● **WHAT YOU ARE ASKED TO DO**
Please retype the material below word for word, from the line with "Viewport: 1154px width, 1036px height." to the line with "Action: [x=90, y=72]", including both of those lines.

--- AVAILABLE DATA ---

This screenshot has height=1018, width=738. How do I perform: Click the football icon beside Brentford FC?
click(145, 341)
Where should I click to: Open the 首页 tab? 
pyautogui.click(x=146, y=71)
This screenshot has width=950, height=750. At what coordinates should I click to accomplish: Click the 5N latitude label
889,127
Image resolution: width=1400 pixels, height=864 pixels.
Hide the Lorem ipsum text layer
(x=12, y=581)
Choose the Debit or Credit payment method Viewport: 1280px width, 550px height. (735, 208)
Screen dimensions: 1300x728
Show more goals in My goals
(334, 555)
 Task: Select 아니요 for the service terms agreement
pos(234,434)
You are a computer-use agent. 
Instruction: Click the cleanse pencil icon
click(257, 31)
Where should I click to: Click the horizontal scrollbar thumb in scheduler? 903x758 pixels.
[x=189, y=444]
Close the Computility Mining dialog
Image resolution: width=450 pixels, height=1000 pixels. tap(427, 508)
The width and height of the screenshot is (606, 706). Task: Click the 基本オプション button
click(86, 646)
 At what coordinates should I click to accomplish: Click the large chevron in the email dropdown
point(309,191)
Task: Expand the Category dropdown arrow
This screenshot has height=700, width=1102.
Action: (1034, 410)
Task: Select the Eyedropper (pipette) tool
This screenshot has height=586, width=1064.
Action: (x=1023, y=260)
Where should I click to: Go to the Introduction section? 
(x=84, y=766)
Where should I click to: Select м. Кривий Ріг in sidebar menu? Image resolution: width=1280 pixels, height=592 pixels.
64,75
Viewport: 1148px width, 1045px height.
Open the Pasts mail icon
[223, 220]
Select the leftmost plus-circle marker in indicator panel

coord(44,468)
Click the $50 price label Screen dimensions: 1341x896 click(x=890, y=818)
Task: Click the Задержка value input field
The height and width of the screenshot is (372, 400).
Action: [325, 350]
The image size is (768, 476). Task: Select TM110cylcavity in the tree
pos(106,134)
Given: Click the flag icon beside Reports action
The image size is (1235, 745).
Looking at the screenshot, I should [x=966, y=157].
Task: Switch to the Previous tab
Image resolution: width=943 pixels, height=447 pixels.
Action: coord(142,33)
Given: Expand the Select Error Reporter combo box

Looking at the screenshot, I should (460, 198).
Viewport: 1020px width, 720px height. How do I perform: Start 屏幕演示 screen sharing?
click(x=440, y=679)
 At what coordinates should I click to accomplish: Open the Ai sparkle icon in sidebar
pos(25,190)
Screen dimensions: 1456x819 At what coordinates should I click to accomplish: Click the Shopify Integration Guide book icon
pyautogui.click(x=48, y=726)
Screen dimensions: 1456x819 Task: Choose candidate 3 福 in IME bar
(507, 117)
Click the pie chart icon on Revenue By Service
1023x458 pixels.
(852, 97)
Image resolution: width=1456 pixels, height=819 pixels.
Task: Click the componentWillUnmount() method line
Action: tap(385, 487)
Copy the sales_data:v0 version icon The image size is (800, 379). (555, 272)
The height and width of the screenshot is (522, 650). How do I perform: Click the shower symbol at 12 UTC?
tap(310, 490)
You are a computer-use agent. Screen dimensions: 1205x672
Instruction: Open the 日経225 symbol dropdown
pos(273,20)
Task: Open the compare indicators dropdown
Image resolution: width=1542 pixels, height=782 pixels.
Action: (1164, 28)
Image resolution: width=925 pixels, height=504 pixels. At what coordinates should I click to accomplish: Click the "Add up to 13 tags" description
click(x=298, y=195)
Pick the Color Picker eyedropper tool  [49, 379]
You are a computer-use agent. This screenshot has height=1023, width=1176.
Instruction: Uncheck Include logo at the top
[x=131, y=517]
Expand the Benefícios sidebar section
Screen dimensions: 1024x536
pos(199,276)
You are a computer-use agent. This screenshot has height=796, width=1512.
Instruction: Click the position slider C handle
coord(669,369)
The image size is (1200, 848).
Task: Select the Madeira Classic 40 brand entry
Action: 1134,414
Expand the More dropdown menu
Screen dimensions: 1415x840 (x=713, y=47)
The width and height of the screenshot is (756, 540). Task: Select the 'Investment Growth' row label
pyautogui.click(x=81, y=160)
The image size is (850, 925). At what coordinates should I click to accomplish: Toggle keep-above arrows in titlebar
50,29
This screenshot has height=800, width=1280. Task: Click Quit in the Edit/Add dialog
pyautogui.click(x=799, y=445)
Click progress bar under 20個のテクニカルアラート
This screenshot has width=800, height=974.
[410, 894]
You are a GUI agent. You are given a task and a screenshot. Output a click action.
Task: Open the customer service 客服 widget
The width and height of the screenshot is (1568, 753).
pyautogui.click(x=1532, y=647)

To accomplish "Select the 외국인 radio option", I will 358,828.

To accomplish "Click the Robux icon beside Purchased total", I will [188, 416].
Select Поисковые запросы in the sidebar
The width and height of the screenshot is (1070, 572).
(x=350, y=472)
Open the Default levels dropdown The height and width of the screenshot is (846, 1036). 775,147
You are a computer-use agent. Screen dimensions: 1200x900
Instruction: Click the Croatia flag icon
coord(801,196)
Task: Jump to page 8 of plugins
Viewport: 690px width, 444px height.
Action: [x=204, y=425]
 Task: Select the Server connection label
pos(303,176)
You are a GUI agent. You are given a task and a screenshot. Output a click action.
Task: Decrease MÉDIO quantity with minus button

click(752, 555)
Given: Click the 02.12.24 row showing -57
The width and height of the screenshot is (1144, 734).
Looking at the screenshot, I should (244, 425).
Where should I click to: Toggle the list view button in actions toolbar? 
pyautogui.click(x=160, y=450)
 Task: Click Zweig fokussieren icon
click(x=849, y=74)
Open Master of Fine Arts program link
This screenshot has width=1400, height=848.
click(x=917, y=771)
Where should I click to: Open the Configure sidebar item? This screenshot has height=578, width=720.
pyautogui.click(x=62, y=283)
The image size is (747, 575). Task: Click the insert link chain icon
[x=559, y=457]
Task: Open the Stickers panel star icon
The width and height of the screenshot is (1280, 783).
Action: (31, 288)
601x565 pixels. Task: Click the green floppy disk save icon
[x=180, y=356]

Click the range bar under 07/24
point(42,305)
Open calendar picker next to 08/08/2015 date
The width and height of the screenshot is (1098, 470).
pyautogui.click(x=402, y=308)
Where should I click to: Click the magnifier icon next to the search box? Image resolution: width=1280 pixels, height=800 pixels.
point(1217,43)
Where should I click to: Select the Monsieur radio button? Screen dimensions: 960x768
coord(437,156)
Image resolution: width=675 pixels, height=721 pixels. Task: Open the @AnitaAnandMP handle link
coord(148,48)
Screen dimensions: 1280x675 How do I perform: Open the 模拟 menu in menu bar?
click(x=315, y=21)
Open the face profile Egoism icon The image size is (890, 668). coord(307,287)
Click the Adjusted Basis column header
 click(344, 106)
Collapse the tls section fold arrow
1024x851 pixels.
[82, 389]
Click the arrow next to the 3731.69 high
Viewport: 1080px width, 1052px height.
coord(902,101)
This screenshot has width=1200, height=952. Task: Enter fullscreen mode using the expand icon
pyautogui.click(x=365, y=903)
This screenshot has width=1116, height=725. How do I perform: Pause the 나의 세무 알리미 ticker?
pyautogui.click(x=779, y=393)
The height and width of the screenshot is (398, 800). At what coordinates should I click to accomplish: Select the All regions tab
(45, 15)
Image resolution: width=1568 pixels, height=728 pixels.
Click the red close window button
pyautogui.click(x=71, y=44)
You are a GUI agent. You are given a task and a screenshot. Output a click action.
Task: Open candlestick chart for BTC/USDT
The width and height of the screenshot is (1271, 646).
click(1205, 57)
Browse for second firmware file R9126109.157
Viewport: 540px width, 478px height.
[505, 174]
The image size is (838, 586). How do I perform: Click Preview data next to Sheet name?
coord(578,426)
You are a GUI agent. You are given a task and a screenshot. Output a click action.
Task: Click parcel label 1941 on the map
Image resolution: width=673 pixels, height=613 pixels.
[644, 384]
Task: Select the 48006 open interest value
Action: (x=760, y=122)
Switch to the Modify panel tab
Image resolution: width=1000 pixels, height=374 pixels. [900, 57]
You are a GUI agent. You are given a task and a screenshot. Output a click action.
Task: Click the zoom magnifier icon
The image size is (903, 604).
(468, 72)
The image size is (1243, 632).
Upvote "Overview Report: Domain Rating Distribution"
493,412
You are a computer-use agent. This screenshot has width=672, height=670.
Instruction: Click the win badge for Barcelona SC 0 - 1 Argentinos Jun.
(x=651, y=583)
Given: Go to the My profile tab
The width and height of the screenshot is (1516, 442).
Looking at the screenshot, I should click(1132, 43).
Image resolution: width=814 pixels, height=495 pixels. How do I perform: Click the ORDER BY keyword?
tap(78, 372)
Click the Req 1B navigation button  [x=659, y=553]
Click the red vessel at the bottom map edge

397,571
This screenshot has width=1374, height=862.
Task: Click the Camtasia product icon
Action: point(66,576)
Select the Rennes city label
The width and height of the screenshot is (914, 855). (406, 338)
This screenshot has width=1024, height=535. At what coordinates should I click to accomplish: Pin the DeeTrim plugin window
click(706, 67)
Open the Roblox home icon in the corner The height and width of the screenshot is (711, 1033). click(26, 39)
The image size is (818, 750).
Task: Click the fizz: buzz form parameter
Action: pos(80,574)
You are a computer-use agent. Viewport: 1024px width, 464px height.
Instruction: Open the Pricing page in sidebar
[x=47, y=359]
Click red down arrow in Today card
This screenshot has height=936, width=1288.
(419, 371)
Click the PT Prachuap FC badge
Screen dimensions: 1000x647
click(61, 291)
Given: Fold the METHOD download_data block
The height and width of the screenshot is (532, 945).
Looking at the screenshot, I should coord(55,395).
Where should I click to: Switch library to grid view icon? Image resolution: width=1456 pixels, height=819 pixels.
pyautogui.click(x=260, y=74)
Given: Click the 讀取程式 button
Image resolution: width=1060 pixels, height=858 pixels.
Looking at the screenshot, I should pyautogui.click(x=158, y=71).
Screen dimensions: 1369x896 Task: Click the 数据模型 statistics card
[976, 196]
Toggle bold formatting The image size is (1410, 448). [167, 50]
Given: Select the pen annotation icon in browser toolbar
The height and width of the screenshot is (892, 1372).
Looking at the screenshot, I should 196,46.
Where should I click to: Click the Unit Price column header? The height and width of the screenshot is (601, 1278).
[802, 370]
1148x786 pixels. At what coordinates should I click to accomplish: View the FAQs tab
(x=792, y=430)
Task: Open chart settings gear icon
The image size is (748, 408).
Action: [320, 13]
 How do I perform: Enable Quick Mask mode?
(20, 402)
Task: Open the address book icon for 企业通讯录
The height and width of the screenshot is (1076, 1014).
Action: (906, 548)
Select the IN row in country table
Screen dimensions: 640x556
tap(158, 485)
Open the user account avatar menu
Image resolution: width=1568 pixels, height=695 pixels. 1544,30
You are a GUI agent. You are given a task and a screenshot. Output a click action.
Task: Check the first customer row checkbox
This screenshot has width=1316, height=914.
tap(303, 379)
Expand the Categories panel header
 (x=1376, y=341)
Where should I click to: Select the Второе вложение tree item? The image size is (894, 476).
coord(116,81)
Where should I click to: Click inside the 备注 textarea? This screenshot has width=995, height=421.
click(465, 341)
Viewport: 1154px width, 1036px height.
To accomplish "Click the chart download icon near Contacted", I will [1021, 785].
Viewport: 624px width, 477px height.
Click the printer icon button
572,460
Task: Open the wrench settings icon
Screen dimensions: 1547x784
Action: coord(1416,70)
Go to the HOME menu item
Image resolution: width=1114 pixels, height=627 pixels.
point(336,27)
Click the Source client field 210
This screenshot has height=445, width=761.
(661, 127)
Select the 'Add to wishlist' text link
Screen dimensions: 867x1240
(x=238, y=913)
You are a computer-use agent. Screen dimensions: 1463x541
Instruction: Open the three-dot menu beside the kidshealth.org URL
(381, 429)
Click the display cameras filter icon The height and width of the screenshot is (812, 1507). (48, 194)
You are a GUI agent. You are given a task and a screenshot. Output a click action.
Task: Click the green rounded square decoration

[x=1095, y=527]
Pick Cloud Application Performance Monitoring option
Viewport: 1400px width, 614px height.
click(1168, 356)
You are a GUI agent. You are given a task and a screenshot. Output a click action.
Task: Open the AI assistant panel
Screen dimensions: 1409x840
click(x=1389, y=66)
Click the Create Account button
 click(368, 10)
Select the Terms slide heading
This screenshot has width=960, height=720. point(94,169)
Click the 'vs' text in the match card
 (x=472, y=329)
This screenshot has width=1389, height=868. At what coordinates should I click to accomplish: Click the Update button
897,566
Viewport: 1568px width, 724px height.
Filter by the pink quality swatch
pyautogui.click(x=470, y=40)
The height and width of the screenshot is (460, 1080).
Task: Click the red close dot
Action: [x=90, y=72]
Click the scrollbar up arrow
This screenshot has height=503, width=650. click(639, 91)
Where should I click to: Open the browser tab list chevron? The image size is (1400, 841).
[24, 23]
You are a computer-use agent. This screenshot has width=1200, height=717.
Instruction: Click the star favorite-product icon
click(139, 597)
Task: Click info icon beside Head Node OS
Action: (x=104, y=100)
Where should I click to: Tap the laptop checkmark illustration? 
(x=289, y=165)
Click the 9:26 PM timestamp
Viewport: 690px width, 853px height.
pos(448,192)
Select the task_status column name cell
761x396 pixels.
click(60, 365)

---

● **EXERCISE RESPONSE**
Viewport: 1154px width, 1036px height.
To accomplish "Click the chart download icon near Contacted", I will [1021, 785].
Viewport: 624px width, 477px height.
Click the printer icon button
572,460
Task: Open the wrench settings icon
Screen dimensions: 1547x784
Action: coord(1416,70)
Go to the HOME menu item
Image resolution: width=1114 pixels, height=627 pixels.
point(336,27)
Click the Source client field 210
This screenshot has height=445, width=761.
(661, 127)
Select the 'Add to wishlist' text link
Screen dimensions: 867x1240
(x=238, y=913)
You are a computer-use agent. Screen dimensions: 1463x541
Instruction: Open the three-dot menu beside the kidshealth.org URL
(381, 429)
Click the display cameras filter icon The height and width of the screenshot is (812, 1507). (48, 194)
You are a GUI agent. You are given a task and a screenshot. Output a click action.
Task: Click the green rounded square decoration

[x=1095, y=527]
Pick Cloud Application Performance Monitoring option
Viewport: 1400px width, 614px height.
click(1168, 356)
You are a GUI agent. You are given a task and a screenshot. Output a click action.
Task: Open the AI assistant panel
Screen dimensions: 1409x840
click(x=1389, y=66)
Click the Create Account button
 click(368, 10)
Select the Terms slide heading
This screenshot has width=960, height=720. point(94,169)
Click the 'vs' text in the match card
 (x=472, y=329)
This screenshot has width=1389, height=868. At what coordinates should I click to accomplish: Click the Update button
897,566
Viewport: 1568px width, 724px height.
Filter by the pink quality swatch
pyautogui.click(x=470, y=40)
The height and width of the screenshot is (460, 1080).
Task: Click the red close dot
Action: [x=90, y=72]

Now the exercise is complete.